What Tatas bring to the table in Air India acquisition


It is confirmed but not official yet. Tata Sons has likely won the bid for Air India, with sources indicating that it has offered more for the airline than the only other bidder, Ajay Singh (promoter of SpiceJet).

The government is the sole owner of Air India and, after a failed attempt in 2018, it had announced a roadmap for exiting the airline again in 2019. In the first attempt, not a single bidder had shown interest in the sale, which led to the government tweaking many conditions and offering various concessions to make the airline more attractive to prospective bidders.

In the second attempt at selling Air India, the government received just two bids – by Tata Sons and Ajay Singh in his individual capacity.

So, while the Tatas are believed to have won the bid, a panel of ministers still has to place the seal of approval on the deal and make an official announcement.

There is also possibly one more step: clearance by the Union Cabinet, since the initial proposal to disinvest the entire government shareholding in the airline had also been cleared by the Cabinet.

As per the terms of the sale, Air India will be broken up into five parts and its “unsustainable” debt hived off into a special purpose vehicle (SPV).

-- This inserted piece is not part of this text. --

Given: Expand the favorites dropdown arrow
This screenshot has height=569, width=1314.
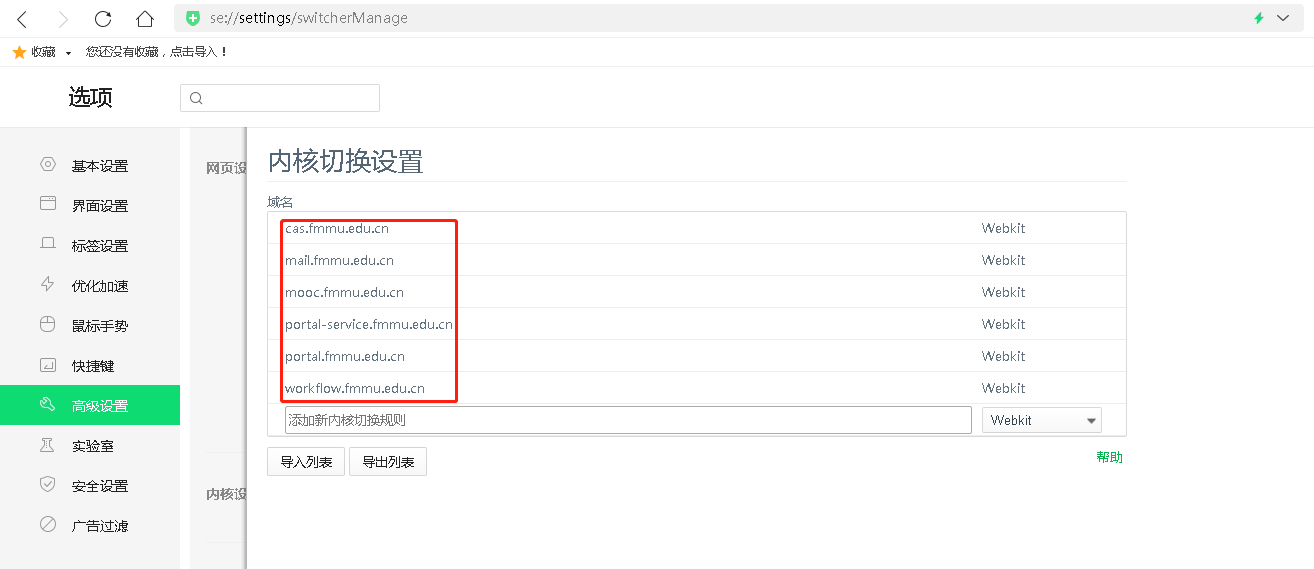Looking at the screenshot, I should point(68,52).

The core airline business, comprising Air India, Air India Express (which is the low-cost international arm) and ground-handling joint venture AISATS, is being offered as one entity to the winning bidder.

Regional arm (Alliance Air), ground-handling business outside of the JV (AIATSL), engineering operations (AIESL) and the Hotel Corporation of India (HCI) will likely also be moved to the SPV along with unsustainable debt.

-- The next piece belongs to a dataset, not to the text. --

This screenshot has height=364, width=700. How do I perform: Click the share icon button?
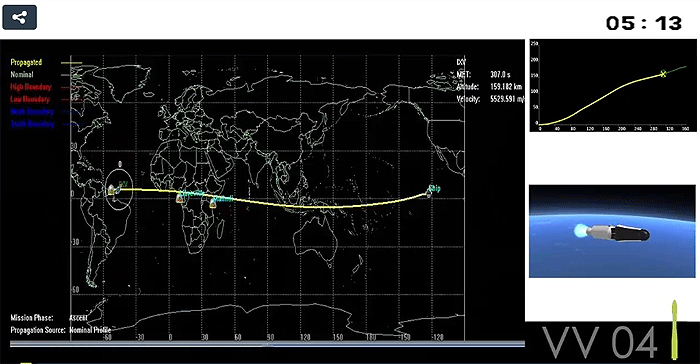20,17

Air India’s sale will be the largest strategic disinvestment ever undertaken but the government has already sweetened the deal in a multi-step process so that it may not earn any substantial sum from the sale of the airline upfront.

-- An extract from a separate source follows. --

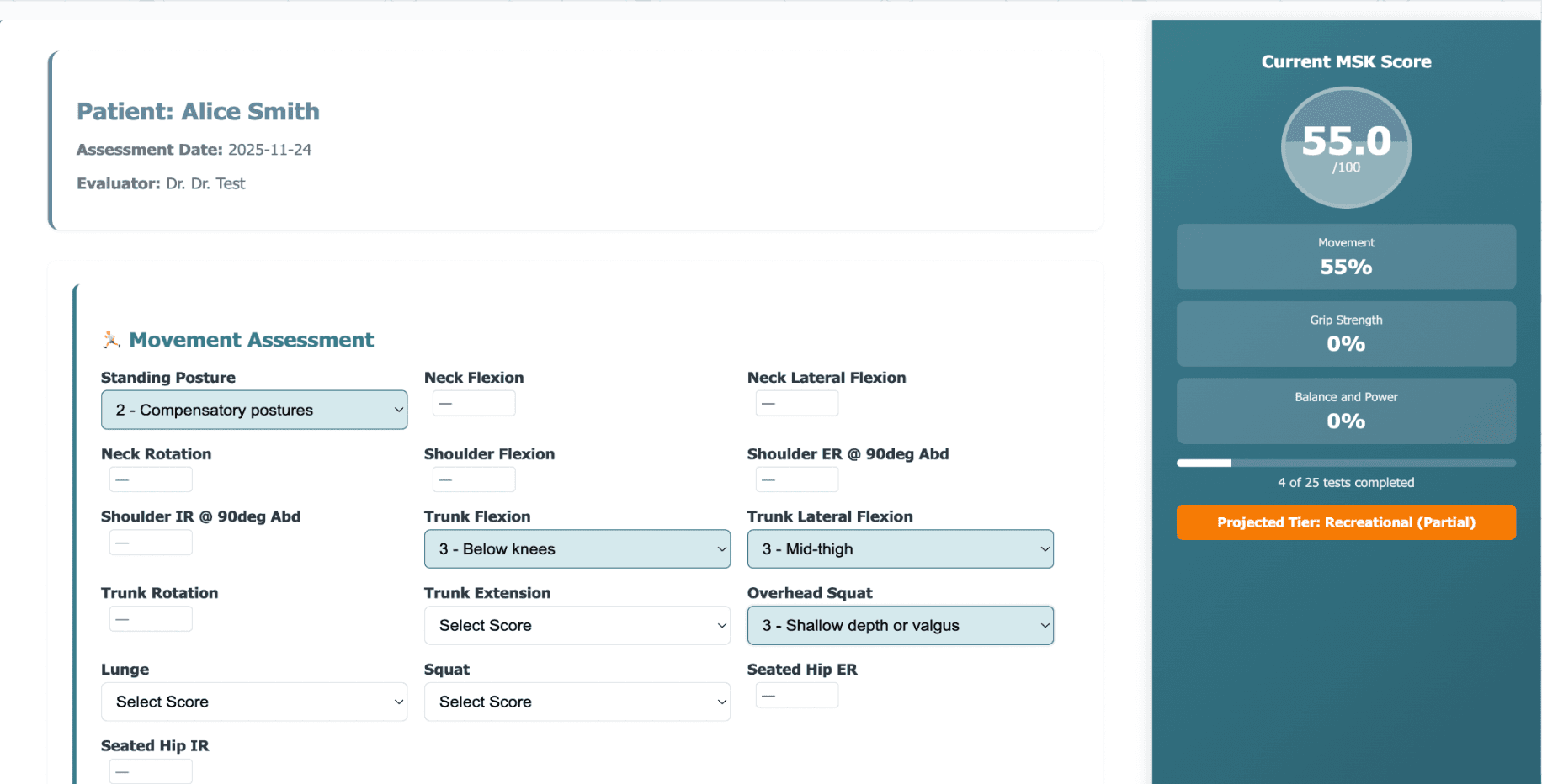The image size is (1542, 784).
Task: Expand the Squat Select Score dropdown
Action: pyautogui.click(x=577, y=702)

The bidder has to offer only 15 per cent of the total consideration upfront, if it is willing to take over some of the asset-backed debt of the airline. Various guess estimates for the reserve price – the price below which the government will not part with the airline – have been thrown about, with one source indicating the price could well be below Rs 10,000 crore.

It would be fair to say that whoever bags the airline may well get it for a song. But will the aria continue after the sale, given the multiple skeletons in the airline’s cupboard?

The possible acquisition by the Tatas is being seen as “ghar wapsi” since Air India was started by group patriarch JRD Tata before it was nationalised.

In the present circumstances, what do the Tatas bring to the table?

Funds

What Air India needs the most is money to be put back in shape. Till now, successive governments were pumping in tens of thousands of crores of taxpayers’ money into the airline each year but the dole ended up funding mounting losses.

The airline, as it is today, emerged after the merger of erstwhile Air India and Indian Airlines in 2007 and never once declared a profit since the merger. Accumulated losses as of March 2020 stood at over Rs 70,000 crore and auditors have again voiced their doubts over Air India remaining a going concern in the latest annual report.

The airline needs money to get cannibalised aircraft – which have been on the ground because of lack of spares and which have been stripped of some parts to be used in operational aircraft – in the skies again. It needs funds to pay off vendors, airport operators and other creditors; working capital needs as well as interest repayments also need to be fulfilled.

Professional Management

For decades, Air India and its subsidiaries have been managed by babus from the ministry of civil aviation, supported by a board of directors. While some eminent Indian businessmen have, at various times, agreed to sit on the board as independent directors, their voices have remained muffled due to overarching bureaucratic powers.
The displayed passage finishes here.